Which test should I use?

#1
Hello all,

I am a novice in statistics so I hope I explain my question so that you understand, here goes.

I have a dataset of archaeological sites that are distributed over a large area. I divided this area into regions according to vegetation characteristics. I've summarized the sites' distributions in the different regions and now I want to compare those results with the natural distribution. Put differently, I want to know whether sites are distributed randomly or according to environmental preferences (ex. in green areas rather than deserts)?

Hope everything is clear
Thanks for your help
 

Karabiner

TS Contributor
#2
How many sites are there, and how many areas? Home many different types of areas are there? Home many criteria did you use to identify the type of area, and were the criteria quantitative or categorical? Thor areas are of different sitze, I suppose?

With kind regards

Karabiner
 

gianmarco

TS Contributor
#3
Hello,
I do not know what type of data you have, are you working with some GIS software? Do you have GIS data? For instance, a geometry representing your areas, and a geometry representing your sites?

Assuming that you have the above type of data, and assuming that your regions completely cover your study area (with no gap in-between), you may want to test if the distribution of points within your set of polygons (totally covering the study area) can be considered random, or if the observed points count in each polygon is larger or smaller than expected.
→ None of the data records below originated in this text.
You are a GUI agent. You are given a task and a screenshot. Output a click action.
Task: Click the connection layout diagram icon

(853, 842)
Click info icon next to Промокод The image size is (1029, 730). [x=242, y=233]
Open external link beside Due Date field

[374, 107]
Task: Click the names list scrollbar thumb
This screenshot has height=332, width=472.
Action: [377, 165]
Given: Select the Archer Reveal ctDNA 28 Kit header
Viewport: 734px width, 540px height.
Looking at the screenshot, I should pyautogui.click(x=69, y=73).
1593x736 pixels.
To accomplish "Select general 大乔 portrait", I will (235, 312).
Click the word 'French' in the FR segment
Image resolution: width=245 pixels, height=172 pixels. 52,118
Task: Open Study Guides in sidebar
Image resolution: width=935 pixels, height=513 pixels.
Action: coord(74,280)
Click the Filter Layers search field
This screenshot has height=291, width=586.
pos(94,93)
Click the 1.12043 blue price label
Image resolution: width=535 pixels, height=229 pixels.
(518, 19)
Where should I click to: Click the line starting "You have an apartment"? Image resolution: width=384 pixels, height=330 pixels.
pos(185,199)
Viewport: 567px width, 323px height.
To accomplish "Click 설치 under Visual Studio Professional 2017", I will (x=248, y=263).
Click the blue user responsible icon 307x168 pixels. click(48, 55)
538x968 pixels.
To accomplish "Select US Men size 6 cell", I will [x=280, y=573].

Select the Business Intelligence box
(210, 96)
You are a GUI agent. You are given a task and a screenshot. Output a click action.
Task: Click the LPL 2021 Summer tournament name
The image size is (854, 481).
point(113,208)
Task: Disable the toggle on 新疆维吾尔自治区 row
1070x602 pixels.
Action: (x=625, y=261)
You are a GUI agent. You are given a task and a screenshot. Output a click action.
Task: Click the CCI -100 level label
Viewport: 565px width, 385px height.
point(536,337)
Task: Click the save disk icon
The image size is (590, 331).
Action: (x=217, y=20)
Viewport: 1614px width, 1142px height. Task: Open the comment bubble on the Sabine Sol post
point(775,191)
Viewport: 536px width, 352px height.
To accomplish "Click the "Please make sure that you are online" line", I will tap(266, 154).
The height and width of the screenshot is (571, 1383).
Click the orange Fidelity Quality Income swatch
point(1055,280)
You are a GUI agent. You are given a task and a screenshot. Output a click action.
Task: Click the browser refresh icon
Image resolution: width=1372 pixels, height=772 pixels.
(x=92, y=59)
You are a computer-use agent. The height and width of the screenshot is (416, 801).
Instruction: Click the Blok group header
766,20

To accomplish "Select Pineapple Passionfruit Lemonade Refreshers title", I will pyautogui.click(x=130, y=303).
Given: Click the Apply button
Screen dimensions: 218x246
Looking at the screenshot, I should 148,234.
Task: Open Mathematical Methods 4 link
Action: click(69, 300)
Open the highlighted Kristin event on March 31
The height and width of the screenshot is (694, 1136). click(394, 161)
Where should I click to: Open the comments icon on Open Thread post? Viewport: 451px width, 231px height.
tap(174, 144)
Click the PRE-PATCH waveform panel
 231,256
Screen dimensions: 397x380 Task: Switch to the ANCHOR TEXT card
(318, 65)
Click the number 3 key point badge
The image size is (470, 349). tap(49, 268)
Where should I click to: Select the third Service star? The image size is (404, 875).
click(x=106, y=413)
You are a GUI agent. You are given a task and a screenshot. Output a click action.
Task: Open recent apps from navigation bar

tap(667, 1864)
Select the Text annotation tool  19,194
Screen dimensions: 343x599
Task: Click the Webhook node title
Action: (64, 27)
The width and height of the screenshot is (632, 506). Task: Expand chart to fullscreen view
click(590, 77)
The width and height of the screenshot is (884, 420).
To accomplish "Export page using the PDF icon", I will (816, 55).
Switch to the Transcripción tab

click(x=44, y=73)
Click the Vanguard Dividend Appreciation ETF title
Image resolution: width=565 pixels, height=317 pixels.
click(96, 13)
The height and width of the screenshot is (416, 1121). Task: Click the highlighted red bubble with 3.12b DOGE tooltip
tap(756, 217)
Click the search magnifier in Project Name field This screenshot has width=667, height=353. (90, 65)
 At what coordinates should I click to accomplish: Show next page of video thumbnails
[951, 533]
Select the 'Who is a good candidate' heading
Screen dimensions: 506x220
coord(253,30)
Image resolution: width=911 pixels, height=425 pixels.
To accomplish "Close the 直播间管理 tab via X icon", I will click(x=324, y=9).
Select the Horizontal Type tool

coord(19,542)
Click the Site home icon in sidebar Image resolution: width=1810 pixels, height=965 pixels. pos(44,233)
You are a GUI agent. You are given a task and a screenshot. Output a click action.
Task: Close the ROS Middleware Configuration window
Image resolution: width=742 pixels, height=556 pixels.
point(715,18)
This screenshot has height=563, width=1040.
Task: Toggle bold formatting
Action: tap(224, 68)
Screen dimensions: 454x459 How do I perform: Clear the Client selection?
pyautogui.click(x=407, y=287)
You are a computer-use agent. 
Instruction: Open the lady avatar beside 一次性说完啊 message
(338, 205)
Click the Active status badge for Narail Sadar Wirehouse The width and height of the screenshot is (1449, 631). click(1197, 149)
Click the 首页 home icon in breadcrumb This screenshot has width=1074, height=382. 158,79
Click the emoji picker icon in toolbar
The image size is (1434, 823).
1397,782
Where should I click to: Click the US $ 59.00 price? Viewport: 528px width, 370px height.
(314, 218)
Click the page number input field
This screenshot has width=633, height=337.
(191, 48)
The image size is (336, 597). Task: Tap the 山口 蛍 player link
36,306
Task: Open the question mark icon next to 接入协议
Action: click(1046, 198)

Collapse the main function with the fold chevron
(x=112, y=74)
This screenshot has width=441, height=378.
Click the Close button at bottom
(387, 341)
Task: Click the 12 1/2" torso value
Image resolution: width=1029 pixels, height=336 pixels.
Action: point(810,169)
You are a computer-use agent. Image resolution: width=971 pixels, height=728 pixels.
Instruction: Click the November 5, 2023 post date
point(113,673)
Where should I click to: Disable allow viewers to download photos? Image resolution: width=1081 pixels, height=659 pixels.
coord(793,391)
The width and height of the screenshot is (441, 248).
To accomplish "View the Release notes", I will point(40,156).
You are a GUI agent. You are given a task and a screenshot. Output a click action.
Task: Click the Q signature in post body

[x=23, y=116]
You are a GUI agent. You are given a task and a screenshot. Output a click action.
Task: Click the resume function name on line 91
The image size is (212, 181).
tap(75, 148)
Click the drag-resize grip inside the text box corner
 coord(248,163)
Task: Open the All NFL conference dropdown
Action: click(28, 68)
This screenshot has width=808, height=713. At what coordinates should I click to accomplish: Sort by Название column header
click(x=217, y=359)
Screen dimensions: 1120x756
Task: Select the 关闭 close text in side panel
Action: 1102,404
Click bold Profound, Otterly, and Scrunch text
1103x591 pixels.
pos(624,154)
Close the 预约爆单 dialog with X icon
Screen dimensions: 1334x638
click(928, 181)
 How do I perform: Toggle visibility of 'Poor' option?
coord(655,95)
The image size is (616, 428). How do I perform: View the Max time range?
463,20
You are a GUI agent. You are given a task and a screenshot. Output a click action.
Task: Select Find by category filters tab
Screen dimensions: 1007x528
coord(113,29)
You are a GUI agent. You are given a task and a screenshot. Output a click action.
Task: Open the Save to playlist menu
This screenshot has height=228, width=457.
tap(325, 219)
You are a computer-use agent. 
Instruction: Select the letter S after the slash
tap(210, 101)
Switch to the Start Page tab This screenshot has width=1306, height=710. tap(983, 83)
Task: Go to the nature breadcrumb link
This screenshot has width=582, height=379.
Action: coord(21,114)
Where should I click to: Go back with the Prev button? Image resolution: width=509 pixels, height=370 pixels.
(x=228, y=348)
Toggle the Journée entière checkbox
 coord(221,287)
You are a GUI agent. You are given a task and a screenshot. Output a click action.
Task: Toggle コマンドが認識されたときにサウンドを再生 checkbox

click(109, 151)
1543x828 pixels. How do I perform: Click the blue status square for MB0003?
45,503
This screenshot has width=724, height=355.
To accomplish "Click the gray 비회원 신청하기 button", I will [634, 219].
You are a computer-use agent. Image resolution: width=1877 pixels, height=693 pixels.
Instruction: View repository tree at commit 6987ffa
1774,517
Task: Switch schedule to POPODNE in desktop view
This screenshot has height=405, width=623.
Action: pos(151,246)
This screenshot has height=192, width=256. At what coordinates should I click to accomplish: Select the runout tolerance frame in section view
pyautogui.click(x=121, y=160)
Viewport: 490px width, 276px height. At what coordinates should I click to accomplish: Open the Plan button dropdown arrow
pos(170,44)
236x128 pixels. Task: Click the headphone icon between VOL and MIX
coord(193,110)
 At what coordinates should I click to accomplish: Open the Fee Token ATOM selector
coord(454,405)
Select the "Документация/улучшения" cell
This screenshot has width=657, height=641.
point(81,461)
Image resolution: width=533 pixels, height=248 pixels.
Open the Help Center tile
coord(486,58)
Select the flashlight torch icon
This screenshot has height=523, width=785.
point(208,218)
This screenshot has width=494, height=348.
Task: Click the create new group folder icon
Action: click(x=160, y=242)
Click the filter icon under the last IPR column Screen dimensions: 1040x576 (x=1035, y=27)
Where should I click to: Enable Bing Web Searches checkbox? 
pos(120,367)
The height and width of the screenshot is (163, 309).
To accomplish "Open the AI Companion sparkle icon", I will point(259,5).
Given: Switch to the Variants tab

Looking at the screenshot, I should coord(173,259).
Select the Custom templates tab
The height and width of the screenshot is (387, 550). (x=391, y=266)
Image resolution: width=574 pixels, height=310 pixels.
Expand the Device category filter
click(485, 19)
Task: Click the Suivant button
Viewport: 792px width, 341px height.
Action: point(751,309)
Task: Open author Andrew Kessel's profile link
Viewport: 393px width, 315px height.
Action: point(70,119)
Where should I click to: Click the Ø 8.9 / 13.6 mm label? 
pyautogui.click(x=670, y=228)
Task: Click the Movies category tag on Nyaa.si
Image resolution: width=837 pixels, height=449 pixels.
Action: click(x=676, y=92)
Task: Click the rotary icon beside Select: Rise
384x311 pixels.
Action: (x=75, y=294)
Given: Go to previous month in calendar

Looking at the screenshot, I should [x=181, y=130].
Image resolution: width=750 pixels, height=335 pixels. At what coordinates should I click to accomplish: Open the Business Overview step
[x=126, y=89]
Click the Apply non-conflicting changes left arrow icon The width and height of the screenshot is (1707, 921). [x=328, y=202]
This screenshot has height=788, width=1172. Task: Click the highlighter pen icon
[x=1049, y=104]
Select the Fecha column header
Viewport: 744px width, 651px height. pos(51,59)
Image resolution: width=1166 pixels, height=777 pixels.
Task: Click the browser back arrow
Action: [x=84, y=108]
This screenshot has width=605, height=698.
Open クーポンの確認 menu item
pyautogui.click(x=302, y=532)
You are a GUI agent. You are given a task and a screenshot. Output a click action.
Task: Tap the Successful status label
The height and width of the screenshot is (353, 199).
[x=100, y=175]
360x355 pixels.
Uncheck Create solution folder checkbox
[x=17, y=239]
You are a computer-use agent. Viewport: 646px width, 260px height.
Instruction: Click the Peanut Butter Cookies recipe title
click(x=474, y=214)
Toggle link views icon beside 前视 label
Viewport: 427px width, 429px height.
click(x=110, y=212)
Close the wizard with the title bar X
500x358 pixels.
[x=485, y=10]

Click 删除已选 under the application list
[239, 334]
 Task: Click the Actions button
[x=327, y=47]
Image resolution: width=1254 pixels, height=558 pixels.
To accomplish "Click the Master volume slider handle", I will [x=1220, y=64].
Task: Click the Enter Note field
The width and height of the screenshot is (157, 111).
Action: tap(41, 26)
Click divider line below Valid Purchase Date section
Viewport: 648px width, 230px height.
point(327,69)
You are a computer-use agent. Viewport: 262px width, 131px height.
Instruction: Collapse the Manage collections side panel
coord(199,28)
I have built a function in my R package 'GmAMisc'. The function is called 'pointsInPolygons()'. The calculations relative to the above scenario are based on the binomial distribution: the probability of the observed counts is dbinom(x, size=n.of.points, prob=p), where 'x' is the observed number of points within a given polygon, 'n.of.points' is the total number of points, and 'p' is equal to the size of each polygon relative to sum of the polygons' area. The probability that x or fewer points will be found within a given polygon is pbinom(x, size=n.of.points, prob=p).

If you have GIS data, you can feed them into R and use the function.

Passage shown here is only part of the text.